19 September 2012 — Almost one third of the major players in the property industry, who took part in the Australian Property Institute Australian Property Directions Survey, are making provisions for the carbon tax.
Of those, most said their provisions related to managing building outgoings and installing energy efficient equipment.
The survey, conducted by the Australian Property Institute NSW Division, measures the sentiment and expectations of valuers, funds managers, property analysts and property financiers on a range of topics affecting property industry activity.
The survey has predicted growth, albeit slow, for property markets with commercial, industrial, retail and residential property in Sydney, Brisbane and Melbourne either now stalled or near the bottom of the property cycle but advancing slowly over the next two years.
“Currently commercial property in Sydney and Brisbane is seen as having commenced the upswing with Melbourne at the bottom of the property cycle,” the survey found.
“In one year’s time, commercial property in Sydney and Brisbane advances along the upswing while Melbourne remains at the bottom of the cycle. In two years’ time, commercial property in all three cities is on the upswing with Melbourne lagging Sydney and Brisbane.
“Retail property is currently seen as nearing the bottom of the cycle in Sydney, Brisbane and Melbourne. In a year’s time, retail property in the three cities is seen as reaching the bottom of the cycle and then commencing the upswing in 2014, with Melbourne lagging Sydney and Brisbane.
“Industrial property in all three cities is currently seen as on the upswing. In one year’s time, industrial property in Sydney and Melbourne is seen as remaining at the same stage along the upswing while Brisbane is seen to catch up to the other two cities. In two years’ time, industrial property is predicted to advance along the upswing of the property cycle with Brisbane advancing the furthest.
“Residential property in Sydney is currently seen as commencing the property cycle upswing whereas Brisbane is at the bottom of the cycle and Melbourne is yet to reach the bottom of the cycle. In one year’s time, residential property is seen as having commenced the upswing
“In Sydney and Brisbane with Melbourne seen as reaching the bottom of the cycle. In two years’ time, respondents see residential property as moving further along the upswing with Melbourne lagging behind Sydney and Brisbane.”
The survey, which is carried out six monthly, found that leasing incentives were increasing for Sydney and Melbourne CBDs, decreasing for prime Brisbane property and remaining low for Perth prime and A Grade property.
Leasing incentives for Adelaide, Canberra and Hobart remain more varied and remain in the 10-29 per cent range.

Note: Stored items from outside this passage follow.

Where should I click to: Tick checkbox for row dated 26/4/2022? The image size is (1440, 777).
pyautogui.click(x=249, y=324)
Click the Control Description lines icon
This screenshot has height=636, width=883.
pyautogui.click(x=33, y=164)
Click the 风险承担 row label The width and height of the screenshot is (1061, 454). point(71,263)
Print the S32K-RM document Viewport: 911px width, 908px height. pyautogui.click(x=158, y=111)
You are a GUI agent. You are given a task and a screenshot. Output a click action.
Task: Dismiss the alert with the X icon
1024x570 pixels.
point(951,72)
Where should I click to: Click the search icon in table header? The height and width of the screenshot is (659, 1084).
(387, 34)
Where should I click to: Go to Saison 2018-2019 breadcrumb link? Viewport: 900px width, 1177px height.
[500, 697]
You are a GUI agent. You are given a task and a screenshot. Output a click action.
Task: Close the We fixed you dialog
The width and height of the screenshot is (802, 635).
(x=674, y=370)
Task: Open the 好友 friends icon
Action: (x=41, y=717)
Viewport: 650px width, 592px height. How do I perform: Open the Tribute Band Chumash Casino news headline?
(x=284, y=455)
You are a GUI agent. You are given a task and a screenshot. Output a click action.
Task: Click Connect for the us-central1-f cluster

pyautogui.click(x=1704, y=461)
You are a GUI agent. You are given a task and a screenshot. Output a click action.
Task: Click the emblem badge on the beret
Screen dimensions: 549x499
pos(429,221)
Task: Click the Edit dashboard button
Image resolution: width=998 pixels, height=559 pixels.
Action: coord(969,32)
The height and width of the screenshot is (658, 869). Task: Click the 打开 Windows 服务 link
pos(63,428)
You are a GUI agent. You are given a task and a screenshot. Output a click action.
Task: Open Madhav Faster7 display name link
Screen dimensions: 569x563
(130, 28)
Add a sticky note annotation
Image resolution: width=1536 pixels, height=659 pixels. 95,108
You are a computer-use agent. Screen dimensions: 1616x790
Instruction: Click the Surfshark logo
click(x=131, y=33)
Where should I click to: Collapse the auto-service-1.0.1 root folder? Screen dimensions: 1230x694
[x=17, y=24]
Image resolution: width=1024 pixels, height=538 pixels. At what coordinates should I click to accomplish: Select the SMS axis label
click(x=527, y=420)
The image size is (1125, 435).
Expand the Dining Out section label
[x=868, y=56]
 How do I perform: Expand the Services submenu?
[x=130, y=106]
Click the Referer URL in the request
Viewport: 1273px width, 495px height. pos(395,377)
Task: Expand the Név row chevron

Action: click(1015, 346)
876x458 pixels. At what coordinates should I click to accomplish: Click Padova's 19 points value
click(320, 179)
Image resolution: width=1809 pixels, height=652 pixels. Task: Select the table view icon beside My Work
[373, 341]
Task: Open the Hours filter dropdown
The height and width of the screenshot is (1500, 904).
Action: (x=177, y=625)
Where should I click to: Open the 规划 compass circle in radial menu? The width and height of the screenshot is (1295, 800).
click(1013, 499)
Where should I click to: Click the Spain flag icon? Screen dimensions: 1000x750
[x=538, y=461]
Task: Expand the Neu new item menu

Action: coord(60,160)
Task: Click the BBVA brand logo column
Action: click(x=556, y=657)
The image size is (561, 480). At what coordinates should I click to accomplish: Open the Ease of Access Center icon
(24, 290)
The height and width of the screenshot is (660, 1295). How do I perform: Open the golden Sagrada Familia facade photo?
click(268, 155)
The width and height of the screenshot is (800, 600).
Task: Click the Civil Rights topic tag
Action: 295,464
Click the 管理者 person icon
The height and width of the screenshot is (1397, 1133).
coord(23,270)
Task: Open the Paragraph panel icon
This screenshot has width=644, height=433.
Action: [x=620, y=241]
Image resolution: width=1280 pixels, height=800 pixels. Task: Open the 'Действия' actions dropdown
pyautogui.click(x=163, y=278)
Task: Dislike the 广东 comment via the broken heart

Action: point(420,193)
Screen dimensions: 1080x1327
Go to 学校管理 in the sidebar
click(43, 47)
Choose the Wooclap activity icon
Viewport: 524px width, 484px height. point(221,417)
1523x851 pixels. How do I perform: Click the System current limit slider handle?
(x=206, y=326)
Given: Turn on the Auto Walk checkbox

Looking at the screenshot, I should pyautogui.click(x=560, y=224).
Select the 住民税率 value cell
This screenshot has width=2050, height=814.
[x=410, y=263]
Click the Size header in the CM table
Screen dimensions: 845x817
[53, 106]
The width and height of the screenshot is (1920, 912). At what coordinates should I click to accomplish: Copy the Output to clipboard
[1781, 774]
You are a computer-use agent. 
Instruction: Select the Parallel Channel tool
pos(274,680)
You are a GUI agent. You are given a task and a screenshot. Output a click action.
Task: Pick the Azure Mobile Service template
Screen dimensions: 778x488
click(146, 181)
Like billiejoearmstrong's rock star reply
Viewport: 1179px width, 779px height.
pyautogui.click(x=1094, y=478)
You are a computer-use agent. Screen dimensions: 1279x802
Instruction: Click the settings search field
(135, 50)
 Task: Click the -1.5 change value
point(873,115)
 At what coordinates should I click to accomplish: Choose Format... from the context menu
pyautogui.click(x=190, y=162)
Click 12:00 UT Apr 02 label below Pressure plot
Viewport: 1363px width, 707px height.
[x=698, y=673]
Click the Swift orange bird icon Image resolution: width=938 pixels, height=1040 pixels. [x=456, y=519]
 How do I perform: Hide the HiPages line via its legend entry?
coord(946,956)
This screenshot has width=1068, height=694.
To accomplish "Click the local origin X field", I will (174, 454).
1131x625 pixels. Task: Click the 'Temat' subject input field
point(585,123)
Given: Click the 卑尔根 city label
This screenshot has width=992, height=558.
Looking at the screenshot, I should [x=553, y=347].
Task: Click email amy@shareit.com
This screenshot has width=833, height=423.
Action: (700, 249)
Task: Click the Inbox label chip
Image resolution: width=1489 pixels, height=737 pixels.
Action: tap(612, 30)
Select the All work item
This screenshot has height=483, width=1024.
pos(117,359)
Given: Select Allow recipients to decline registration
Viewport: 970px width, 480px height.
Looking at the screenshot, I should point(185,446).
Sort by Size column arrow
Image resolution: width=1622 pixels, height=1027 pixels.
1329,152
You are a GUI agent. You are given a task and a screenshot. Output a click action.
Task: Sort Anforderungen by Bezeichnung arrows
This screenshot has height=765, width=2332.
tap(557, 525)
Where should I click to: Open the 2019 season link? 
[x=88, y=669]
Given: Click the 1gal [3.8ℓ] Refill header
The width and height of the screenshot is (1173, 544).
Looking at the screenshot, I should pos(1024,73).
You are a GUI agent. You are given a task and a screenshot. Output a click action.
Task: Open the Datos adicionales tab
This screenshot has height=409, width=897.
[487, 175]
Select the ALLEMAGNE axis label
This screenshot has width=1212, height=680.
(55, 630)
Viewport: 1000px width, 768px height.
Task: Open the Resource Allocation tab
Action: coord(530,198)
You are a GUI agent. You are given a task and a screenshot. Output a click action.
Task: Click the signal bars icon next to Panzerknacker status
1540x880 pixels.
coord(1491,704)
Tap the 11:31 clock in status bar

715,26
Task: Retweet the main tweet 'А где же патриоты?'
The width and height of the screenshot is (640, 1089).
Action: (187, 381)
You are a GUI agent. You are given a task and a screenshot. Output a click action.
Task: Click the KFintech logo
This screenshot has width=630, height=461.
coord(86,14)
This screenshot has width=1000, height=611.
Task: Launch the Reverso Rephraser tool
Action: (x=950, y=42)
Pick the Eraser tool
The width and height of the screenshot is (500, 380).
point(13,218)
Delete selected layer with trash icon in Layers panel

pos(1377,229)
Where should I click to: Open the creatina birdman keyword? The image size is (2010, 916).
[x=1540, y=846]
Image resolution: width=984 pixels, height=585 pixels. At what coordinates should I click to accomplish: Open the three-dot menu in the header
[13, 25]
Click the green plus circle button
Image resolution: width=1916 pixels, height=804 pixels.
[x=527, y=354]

“A larger majority of respondents than in April see incentives for prime commercial property in the Sydney CBDs being in the 20-29 per cent range,” the survey found.
“Smaller majorities of respondents see leasing incentive levels in the 20-29 per cent range for lower grade property in Sydney CBDs largely due to increases in the under 30 per cent incentive range.
“A smaller majority of respondents see prime property in the Melbourne CBD as having leasing incentive levels in the 10-19 per cent range than six months ago (and) there is a leaning to incentive levels of 20-29 per cent for prime property in the Melbourne CBD.
“A Grade and lower grade property in the Melbourne CBD and suburban CBDs are seen to increase to the 20-29 per cent lease incentive range.”
The survey found 48 per cent of respondents saw leasing incentives in the 20-29 per cent range for prime property in Brisbane, with 44 per cent seeing incentives in the 10-19 per cent range.
“The majority of respondents see Brisbane incentives in the 20-29 per cent range for A Grade and lower grade property (while) Perth is still seen as having the lowest level of leasing incentives compared to the other major cities with the majority of respondents seeing incentives in the 0-9 per cent range for Prime and A Grade property.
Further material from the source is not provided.